Mevcut siyasi konjonktürde her iki seçenek de mümkündür. Zaten medyaya ve kamuoyuna yansıyan sinyallerden anlaşılacağı üzere bu doğrultuda ilk adımların da atıldığı anlaşılmaktadır. Erdoğan, seçimin sayısal sonucunu kabullenmiş “olgun lider” algısı yaratmaya yönelik ılımlı bir dil kullanmaya başlamıştır. Sonrasındaki adım, ülkenin hükümetsiz kalmaması için bütün yolların denendiği, ancak muhalefet partilerinin ne kendi aralarında hükümet kurabildikleri ne de AKP ile koalisyona razı oldukları algısının yaratılmasıdır. Nihayet, 350’si ilk kez seçildiği için tekrar seçime tahammülü olmayan milletvekillerinden yeterli sayıda transfer veya güvenoyu desteğiyle tek başına AKP hükümeti kurmak. Bu da olmazsa parlamentonun feshi ve Erdoğan’ın tüm dizginleri eline alacağı Geçici Bakanlar Kurulu ile tarihi belirsiz bir seçime gitmek.

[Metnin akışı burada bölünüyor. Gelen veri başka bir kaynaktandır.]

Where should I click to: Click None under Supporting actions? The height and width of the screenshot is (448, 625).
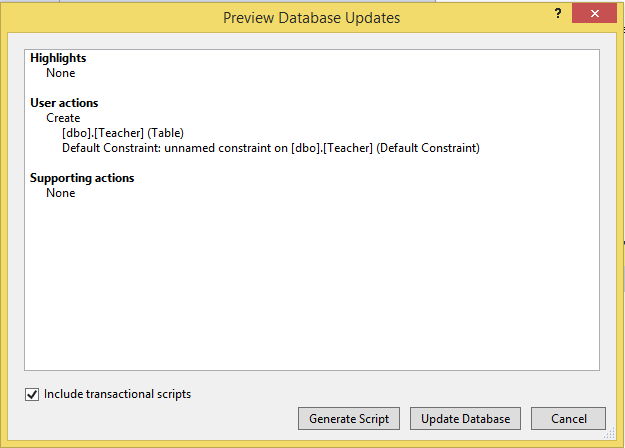pyautogui.click(x=60, y=193)
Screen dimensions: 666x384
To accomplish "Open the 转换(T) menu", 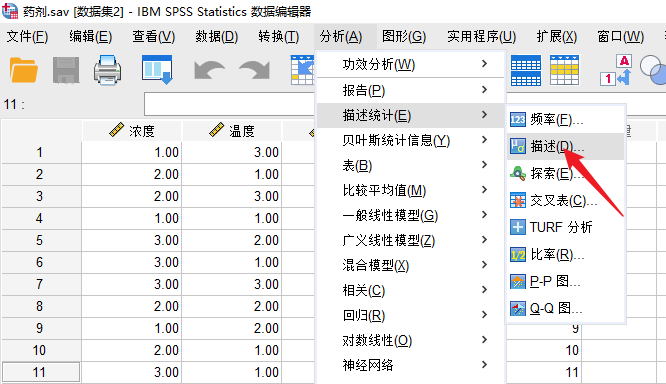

(Bu arada, HDP’ye giden muhafazakâr Kürt seçmenleri geri döndürmek için HDP’yi ve PKK’yi terör ortamına çekmek. Son aylarda ve haftalarda Hizbullah ve HÜDAPAR merkezli provokasyonların dindar Kürtleri AKP’ye geri döndürme amaçlı olduğu aşikârdır. Çatışma yaygınlaştığında MHP’nin de devlet yanlısı bir tutumla HDP’yi açıkça hedef alacağı ve AKP ile aynı mevziye gireceği kuşkusuzdur. Bu ortamda tekrarlanacak seçimde HDP barajı geçsin geçmesin, AKP’nin oyunu birkaç puan arttırması tek başına hükümet için yeterli olacaktır. )

***

Muhalefet AKP’siz hükümet kurabilir mi?

Parlamento’daki muhalefet, Erdoğan’ın gözle görünür taktiğini boşa çıkartabilecek midir? Tümüyle olanaksız değilse de çok zor. Muhalefet partilerinin hükümet kurmaya yetecek sayısal çoğunluğuna karşın AKP’siz hükümet seçenekleri çok ama çok zayıftır.

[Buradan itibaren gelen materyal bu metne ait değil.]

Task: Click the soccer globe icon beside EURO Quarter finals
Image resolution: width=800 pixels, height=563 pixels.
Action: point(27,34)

Verili siyasi konjonktürde MHP ile HDP’nin koalisyon çatısı altında biraraya gelmeleri hayal bile edilemez. Esasen HDP’nin hükümete girmesi gibi tüm siyasal ezberi bozucu bir seçeneği devletin kabulleneceğini beklemek de aynı ölçüde hayaldir.

CHP/MHP azınlık hükümetine HDP’nin veya CHP/HDP azınlık hükümetine MHP’nin dışarıdan destek vermesi formülünün de fikir jimnastiği olmanın ötesinde gerçekleşme olasılığı yoktur.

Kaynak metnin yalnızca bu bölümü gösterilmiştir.